The bee might not be showing any obvious ill effects as it stops over in your garden – but what about the next garden it visits, or if it ventures out in the countryside, where neonic use is widespread? On the edges of treated fields, not even wildflowers escape; if they come into contact with neonics, they’re polluted too, as is their pollen and nectar. And spare a thought for butterflies, moths and other familiar insects such as hoverflies, which will be flying a similar route.
We’re told incessantly that using chemicals in our gardens is down to ‘personal choice’, but if there was ever an example of how illusory that choice is, using neonicotinoids must surely be it. These chemicals cause widespread, unchecked pollution of our natural world, but are staunchly defended by their manufacturers, and by a gardening industry which wants to flog them to us. Neonics’ very presence on a retailer’s shelf makes a mockery of the idea that our gardens can be safe havens for bees, other insects, and garden life in general.
Each of us can rescue individual bees which get waylaid in our greenhouses, but it’s now time for a wider, collective effort. Much of the buzz around the plight of bees is stuck in the stodgy language of international law, and lost in the only lukewarm media interest. I am still waiting to hear an edition of ‘Gardener’s Question Time’, or read an in-depth gardening magazine article, explaining exactly how these chemicals work and why we must stop using them (let alone why we don’t need them in the first place).
Those gappy shelves are the first sign that a bigger rescue mission has begun. The sellers of neonics are removing them because thanks to some vigorous, engaging campaigning, and to new scientific research, their role in the decline of our bee populations is becoming better and more widely understood. No garden centre or other retailer wants to be seen to be doing the ‘wrong’ thing by selling an environmental pollutant – so many have increasingly empty shelves, despite the ‘all is well’ messages being beamed out by horticultural trade organisations.
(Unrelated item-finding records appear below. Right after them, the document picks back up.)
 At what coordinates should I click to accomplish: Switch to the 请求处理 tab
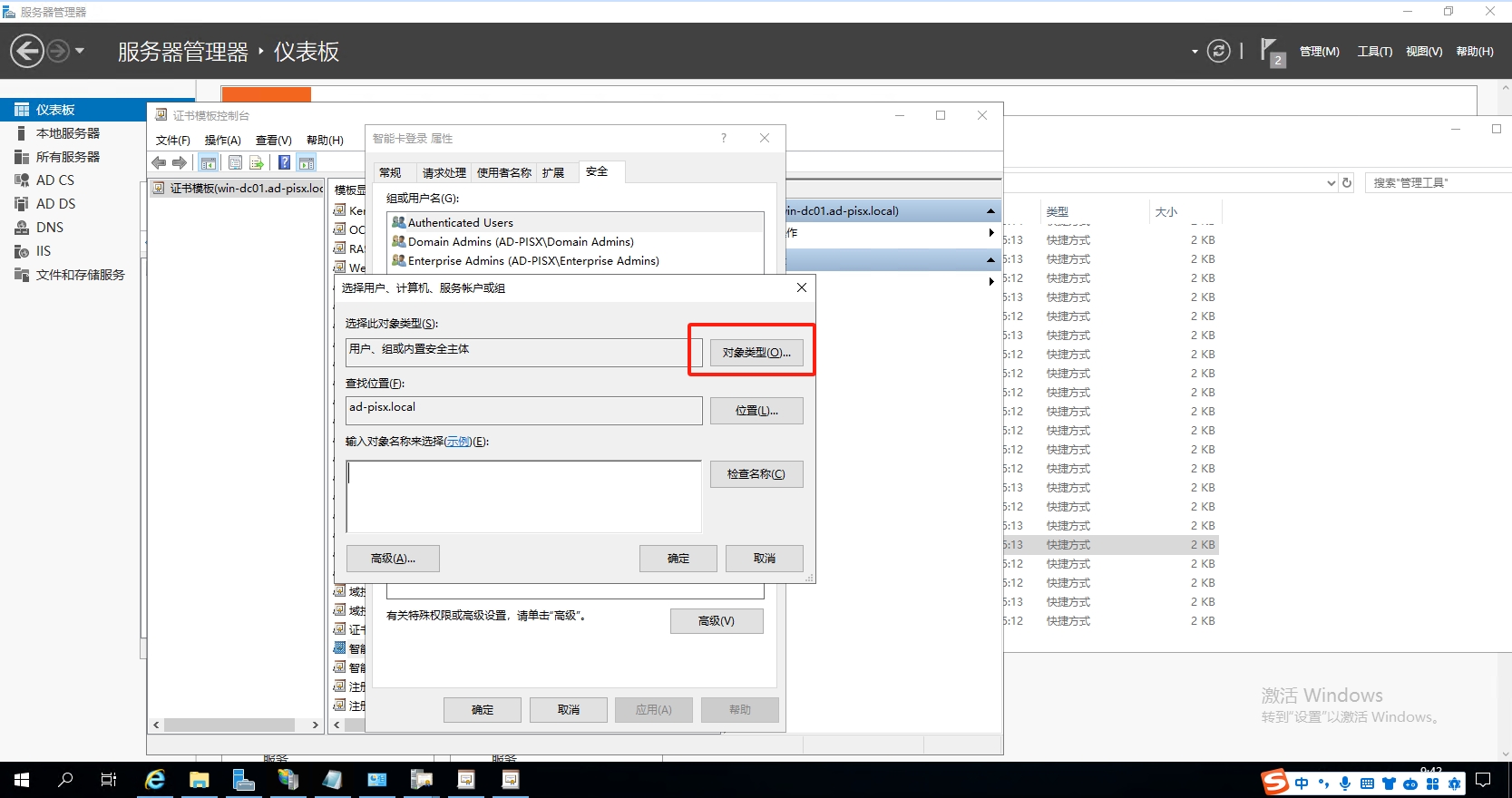pos(444,172)
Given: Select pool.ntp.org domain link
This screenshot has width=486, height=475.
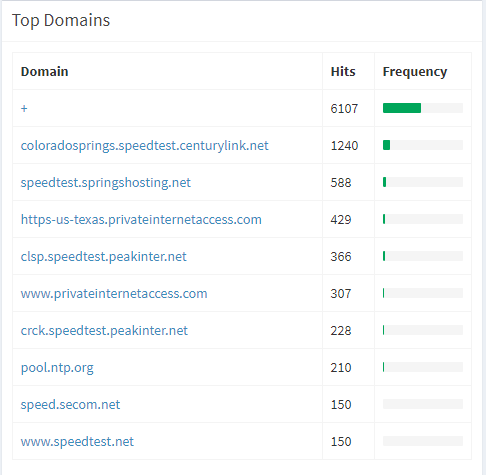Looking at the screenshot, I should (x=57, y=368).
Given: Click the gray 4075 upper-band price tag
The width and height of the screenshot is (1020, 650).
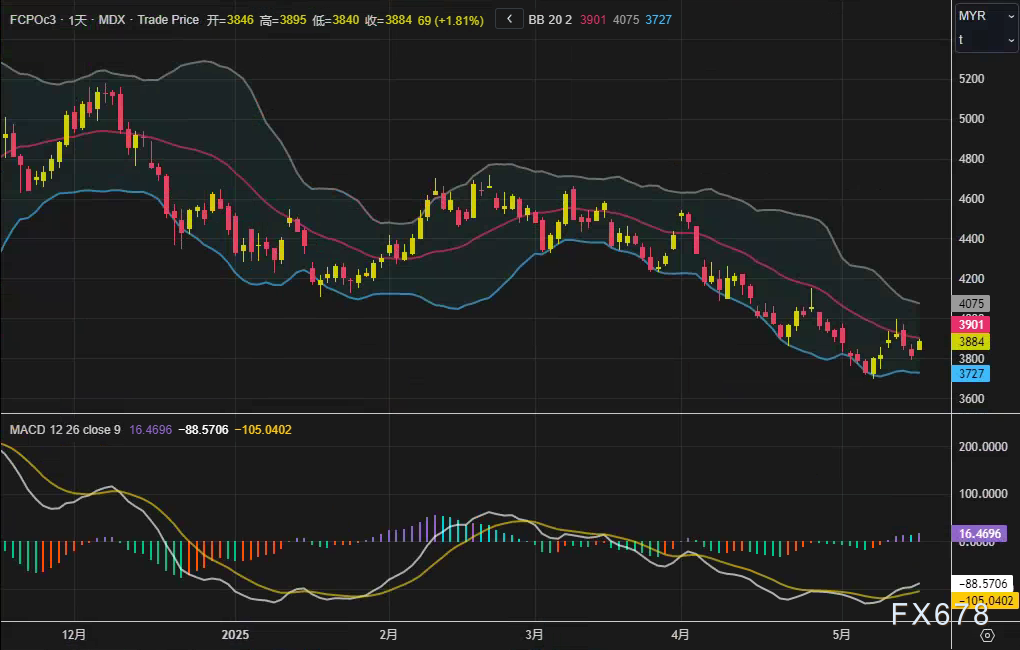Looking at the screenshot, I should 972,304.
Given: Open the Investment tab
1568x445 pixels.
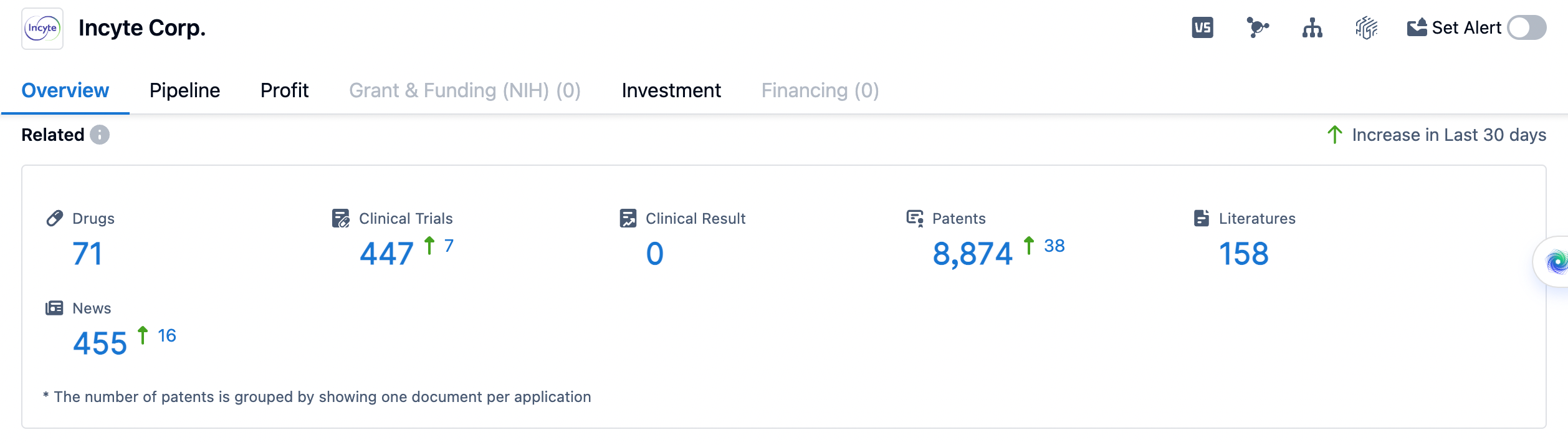Looking at the screenshot, I should (x=671, y=90).
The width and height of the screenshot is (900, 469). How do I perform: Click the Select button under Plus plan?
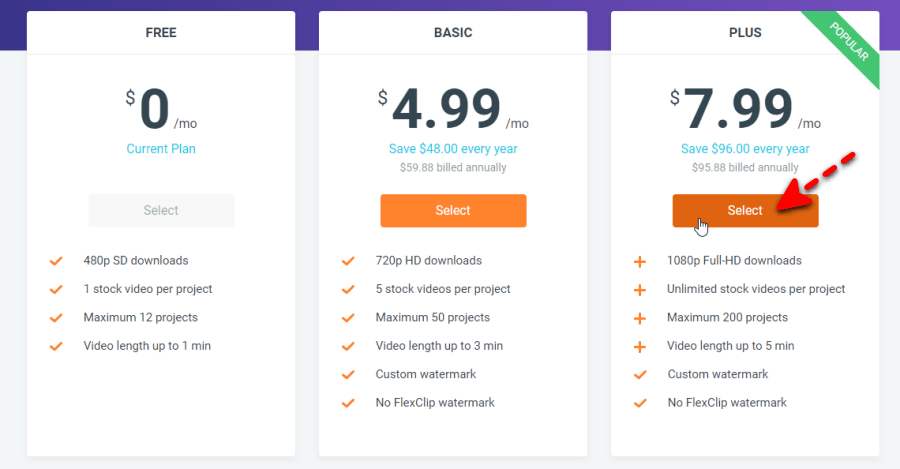[745, 211]
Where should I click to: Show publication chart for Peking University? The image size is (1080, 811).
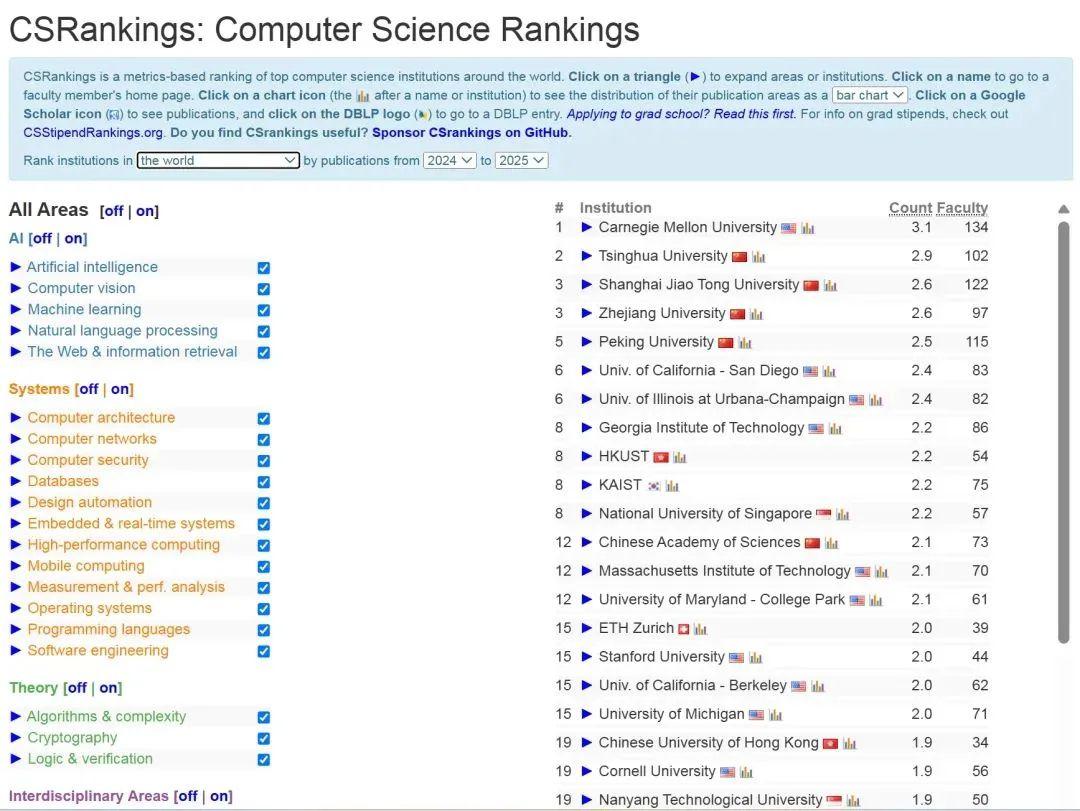click(x=745, y=343)
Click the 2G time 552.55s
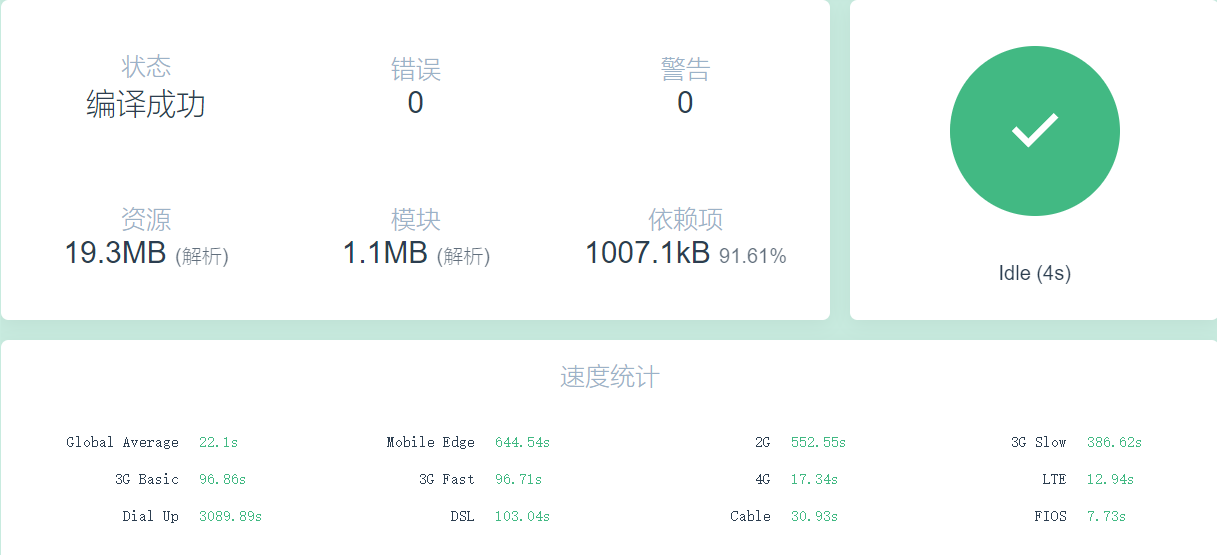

It’s time to up the rescuers’ ante. We know garden centres are responding to pressure to do away with neonics – the gaps prove it. Now it’s time to save the garden chemical makers some money, by asking your favourite gardening magazine to stop carrying advertisements for neonic bug killers. Quite a coup awaits the first publisher to declare their magazines ‘neonic-free’. But if they are to do the right thing by bees and other insects, and avoid polluting our natural world – which is surely what every gardener wants? – they’ll need a nudge. A noisy one if need be.